STORED DATA:
####################

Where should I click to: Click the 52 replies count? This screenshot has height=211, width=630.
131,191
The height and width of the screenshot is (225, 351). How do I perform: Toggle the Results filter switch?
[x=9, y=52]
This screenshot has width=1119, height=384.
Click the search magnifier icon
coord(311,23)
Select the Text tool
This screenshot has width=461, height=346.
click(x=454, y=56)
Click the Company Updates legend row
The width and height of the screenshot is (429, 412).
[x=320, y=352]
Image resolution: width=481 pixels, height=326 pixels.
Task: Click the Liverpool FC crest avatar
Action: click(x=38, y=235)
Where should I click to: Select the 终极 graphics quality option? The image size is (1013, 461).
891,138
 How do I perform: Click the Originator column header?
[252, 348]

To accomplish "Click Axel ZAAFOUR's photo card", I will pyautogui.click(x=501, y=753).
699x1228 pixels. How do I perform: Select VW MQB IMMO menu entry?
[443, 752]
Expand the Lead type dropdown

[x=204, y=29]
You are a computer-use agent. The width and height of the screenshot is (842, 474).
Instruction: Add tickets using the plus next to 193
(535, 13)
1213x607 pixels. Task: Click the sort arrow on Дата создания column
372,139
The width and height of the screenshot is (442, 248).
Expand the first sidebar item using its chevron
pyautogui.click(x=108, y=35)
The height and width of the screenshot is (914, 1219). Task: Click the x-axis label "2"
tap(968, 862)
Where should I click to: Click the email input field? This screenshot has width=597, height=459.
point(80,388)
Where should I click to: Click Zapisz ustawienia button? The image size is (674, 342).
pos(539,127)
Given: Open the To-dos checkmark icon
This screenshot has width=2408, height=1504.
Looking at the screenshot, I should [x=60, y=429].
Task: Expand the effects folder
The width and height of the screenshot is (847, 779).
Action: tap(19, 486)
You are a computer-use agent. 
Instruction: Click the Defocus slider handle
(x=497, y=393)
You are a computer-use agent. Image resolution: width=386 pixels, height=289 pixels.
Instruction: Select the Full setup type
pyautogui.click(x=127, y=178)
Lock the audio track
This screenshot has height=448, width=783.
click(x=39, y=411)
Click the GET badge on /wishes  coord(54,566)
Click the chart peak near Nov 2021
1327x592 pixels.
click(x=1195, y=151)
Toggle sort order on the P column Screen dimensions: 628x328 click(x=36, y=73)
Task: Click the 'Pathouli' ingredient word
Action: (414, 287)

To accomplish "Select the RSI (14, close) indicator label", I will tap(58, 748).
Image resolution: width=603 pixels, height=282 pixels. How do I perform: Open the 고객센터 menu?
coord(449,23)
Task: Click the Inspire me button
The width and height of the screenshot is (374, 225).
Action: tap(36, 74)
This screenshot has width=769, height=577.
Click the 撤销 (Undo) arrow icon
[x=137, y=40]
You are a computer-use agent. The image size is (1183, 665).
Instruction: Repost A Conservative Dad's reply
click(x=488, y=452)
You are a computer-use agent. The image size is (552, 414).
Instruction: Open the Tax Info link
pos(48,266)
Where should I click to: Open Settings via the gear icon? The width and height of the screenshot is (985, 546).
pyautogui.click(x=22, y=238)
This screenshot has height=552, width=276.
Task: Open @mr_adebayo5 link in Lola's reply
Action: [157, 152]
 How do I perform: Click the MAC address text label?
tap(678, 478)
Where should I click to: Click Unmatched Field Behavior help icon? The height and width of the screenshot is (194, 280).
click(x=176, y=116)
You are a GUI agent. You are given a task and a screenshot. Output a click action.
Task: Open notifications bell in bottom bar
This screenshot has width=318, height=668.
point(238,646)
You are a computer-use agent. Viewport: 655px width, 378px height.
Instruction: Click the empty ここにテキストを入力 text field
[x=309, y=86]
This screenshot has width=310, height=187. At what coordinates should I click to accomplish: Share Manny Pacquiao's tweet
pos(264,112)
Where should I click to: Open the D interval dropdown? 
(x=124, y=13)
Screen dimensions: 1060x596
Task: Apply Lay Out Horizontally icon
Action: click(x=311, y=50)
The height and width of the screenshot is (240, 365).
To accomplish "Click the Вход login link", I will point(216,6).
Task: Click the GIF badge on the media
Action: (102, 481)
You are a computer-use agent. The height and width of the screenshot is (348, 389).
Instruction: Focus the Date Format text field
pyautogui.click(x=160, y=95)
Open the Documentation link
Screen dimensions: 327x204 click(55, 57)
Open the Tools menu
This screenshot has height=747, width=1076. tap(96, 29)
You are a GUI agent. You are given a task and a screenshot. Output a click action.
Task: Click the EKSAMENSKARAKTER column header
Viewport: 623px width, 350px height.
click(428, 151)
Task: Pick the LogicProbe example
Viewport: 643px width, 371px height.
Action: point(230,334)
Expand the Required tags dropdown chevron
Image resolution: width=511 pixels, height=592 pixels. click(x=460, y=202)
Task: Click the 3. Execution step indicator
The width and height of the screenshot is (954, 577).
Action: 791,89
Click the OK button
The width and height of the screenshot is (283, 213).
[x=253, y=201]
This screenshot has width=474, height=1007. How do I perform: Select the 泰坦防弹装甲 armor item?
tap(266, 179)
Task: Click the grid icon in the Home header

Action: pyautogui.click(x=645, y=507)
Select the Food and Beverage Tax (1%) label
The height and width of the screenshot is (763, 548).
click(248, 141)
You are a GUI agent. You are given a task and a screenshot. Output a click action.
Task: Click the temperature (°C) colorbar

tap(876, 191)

####################

WHAT THIS TASK INVOLVES: Rewrite the entries from the line that has "This screenshot has width=769, height=577." through the line that has "pos(48,266)", with "Instruction" replaced by "Task" and everything else left unchanged.

EXPECTED ANSWER:
This screenshot has width=769, height=577.
Click the 撤销 (Undo) arrow icon
[x=137, y=40]
You are a computer-use agent. The image size is (1183, 665).
Task: Repost A Conservative Dad's reply
click(x=488, y=452)
You are a computer-use agent. The image size is (552, 414).
Task: Open the Tax Info link
pos(48,266)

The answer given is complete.